TEXT SEGMENT:
------------------------------------------------------------------------
At the onset of a chatbot implementation, a bank would need to figure out what cost savings metric or benchmark it wants to adhere to. For example:

  • Do we know how many outsourced agents are needed when our customer base grows by X%, and can a conversational interface effectively replace that headcount increase?
  • Is it possible for the bank to quantify the reduced FTEs on customer interactions, and to attribute that to staff reduction in call center or the customer function service as a whole?

Improved revenue

Implementation of chatbots to increase revenue is also a viable goal in financial services. Banks can use the conversational data to identify customers at churn risk and take actions to retain them by giving them special offers through email or text messages. Chatbot applications are helpful in cross-selling and up-selling. Chatbot can identify customers with the highest likelihood to purchase additional products or services and pass those customers to sales persons who can handle their needs and sell them what the user is looking to buy.

Banks can compare the success rate of closing the deal in opening a business account or loan when routed through a chatbot first, or to a human agent first. It is a good way to estimate the ROI.

Building a cross-functional AI execution team

To assess viable use-cases for chatbot and viable measures of success, some degree of cross-functional team will need to be involved. The specific combination of cross-functional team will vary from project to project.  

  • Dedicated subject matter experts: It involves customer service specialists who understand the customer’s needs, conversational flows of the company and how customer service issues impact a business.  
  • Dedicated data science talent: Usually data scientists don’t understand subject-matter data. To develop intelligent hypotheses, data scientists need to work shoulder to shoulder with subject matter experts who understand the technical issues related to customer service and process of the business.
  • IT champion: While many full-time IT personals may need to be a part of an AI transformation project, there must be at least a champion within the IT function because AI projects typically hurl a variety of new issues and demands.
  • Business champion: A busines champion who believes in the project and wants to make it successful has conceptual understanding of AI implementation and use-cases and can connect with the said decision-maker.
------------------------------------------------------------------------
DATA PROVIDED:
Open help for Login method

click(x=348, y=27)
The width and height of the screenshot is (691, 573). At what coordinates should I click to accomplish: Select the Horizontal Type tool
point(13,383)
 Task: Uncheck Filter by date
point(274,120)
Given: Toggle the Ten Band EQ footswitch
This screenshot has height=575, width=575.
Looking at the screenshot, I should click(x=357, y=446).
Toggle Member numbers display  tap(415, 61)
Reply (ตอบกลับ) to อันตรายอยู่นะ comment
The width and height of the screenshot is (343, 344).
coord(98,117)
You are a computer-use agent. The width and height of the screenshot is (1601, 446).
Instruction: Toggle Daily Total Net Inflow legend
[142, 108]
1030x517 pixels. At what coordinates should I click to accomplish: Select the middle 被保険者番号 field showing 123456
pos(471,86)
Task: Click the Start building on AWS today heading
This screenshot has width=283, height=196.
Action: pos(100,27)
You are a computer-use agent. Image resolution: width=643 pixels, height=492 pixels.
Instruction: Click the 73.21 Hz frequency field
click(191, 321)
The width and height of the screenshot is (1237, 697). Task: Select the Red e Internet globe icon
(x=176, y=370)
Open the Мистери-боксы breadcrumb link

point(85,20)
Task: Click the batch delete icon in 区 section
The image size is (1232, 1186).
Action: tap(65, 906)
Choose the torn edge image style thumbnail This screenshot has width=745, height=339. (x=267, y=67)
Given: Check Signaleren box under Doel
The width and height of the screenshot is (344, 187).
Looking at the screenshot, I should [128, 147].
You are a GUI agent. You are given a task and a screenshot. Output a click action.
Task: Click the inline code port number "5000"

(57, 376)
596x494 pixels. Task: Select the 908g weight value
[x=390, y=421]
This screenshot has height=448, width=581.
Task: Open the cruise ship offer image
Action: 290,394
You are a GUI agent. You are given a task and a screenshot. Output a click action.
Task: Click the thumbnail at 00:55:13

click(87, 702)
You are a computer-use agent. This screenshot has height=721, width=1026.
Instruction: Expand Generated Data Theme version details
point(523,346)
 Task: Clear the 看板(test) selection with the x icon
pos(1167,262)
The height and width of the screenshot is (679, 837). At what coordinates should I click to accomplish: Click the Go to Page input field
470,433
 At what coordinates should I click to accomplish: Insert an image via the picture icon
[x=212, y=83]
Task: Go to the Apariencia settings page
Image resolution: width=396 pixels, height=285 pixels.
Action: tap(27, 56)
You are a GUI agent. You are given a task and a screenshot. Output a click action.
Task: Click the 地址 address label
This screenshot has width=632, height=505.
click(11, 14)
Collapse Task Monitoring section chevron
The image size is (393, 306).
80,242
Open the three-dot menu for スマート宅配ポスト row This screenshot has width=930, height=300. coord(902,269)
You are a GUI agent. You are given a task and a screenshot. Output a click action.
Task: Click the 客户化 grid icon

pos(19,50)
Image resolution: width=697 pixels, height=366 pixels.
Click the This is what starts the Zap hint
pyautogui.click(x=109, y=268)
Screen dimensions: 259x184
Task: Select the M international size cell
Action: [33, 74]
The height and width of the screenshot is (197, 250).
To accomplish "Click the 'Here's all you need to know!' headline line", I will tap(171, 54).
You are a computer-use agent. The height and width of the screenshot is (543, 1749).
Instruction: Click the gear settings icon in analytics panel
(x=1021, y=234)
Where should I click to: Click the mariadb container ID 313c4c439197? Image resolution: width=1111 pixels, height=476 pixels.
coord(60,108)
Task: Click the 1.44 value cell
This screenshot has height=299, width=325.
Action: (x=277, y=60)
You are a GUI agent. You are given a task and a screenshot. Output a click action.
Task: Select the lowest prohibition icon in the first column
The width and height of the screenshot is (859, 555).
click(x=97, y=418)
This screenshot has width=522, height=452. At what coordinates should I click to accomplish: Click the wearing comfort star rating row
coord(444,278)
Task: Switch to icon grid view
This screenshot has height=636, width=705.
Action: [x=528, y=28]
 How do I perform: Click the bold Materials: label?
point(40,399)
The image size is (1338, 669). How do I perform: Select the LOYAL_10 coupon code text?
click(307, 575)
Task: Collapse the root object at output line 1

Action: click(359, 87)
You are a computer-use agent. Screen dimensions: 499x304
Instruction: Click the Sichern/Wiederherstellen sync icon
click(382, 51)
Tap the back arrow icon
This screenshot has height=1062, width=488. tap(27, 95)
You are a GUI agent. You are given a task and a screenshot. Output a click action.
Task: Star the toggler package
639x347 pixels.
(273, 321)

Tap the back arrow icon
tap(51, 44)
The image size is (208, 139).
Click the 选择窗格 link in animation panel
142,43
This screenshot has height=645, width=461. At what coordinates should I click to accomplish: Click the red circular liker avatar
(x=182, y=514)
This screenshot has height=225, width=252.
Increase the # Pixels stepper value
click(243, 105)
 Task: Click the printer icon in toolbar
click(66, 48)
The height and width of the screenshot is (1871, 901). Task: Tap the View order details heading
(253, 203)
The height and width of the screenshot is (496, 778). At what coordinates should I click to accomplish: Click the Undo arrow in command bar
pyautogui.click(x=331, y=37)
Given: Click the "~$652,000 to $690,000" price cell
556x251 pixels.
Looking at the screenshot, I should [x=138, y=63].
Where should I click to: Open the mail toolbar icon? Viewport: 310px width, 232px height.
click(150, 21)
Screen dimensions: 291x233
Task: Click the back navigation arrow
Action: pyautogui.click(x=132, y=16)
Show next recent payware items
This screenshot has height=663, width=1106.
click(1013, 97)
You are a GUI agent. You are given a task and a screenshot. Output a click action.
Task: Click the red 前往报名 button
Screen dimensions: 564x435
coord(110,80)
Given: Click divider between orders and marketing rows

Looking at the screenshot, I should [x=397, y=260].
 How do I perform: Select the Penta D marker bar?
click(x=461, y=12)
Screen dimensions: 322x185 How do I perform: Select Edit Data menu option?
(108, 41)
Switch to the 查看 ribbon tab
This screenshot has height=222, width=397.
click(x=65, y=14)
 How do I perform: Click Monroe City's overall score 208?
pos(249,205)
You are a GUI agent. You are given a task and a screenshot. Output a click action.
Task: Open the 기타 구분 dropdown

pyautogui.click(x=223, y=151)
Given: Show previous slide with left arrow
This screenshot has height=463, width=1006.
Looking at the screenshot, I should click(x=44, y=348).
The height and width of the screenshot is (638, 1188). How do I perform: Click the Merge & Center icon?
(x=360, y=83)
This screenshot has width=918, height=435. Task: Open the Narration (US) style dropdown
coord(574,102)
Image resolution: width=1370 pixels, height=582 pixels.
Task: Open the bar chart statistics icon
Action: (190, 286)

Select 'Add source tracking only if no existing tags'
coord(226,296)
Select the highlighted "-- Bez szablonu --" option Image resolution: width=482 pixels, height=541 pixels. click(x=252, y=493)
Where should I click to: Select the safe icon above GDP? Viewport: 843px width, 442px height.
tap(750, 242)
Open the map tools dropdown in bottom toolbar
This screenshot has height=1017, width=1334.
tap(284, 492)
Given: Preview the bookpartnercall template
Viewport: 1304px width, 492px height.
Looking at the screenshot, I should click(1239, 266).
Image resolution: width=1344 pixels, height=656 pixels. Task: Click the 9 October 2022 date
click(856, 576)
------------------------------------------------------------------------
USING THE INFORMATION:
**A.** Please say whether each statement agrees with the text on bank chatbots, answering yes or no and quoting the deciding words: (i) a chatbot can hand customers likely to buy more products over to sales persons; (ii) data scientists usually understand subject-matter data; (iii) the makeup of the cross-functional team stays the same from project to project.
**B.** Write the next part of the text on bank chatbots, picking up after its last sentence.

EXPECTED OUTPUTS:
**A.**
(i) Yes: "pass those customers to sales persons who can handle their needs and sell them what the user is looking to buy."
(ii) No: "Usually data scientists don’t understand subject-matter data."
(iii) No: "The specific combination of cross-functional team will vary from project to project."

**B.**
The most common reason for unsuccessful chatbot implementation is failing to involve dedicated subject-matter experts and IT people.

Performa data audit

It is one of the most important aspects of a chatbot implementation plan. It is advisable to carry out data audits across all of existing chat logs or call center logs to get a better understanding of the type of information available. Data audit would also involve determining the accessibility of the data in a format that is organized and understandable.

Bottom line

Chatbot implementation plan is a multiphase process and needs a sound strategy. It is easy to get it wrong over 90% of time for a variety of reasons. For the right implementation of conversational interface, leadership must develop a reasonable understanding of what the technology is actually capable of. Cross-functional teams must assess viable use-cases for a chatbot application in banking and realistically determine how project success should be measured.

Conclusion

AI technology is evolving rapidly, and many chatbot software providers are incorporating the latest advances into their products. These leading-edge chatbots provide multiple semantic processors to expand the range of their capability to understand language and add sentiment engines to be able to detect the emotional state of the user. These “emotionally aware” chatbots can determine and rank a user’s attitude along a variety of measures such as anger, disgust, fear, sadness, joy, and positivity, on both a per-exchange basis or across the entire dialog.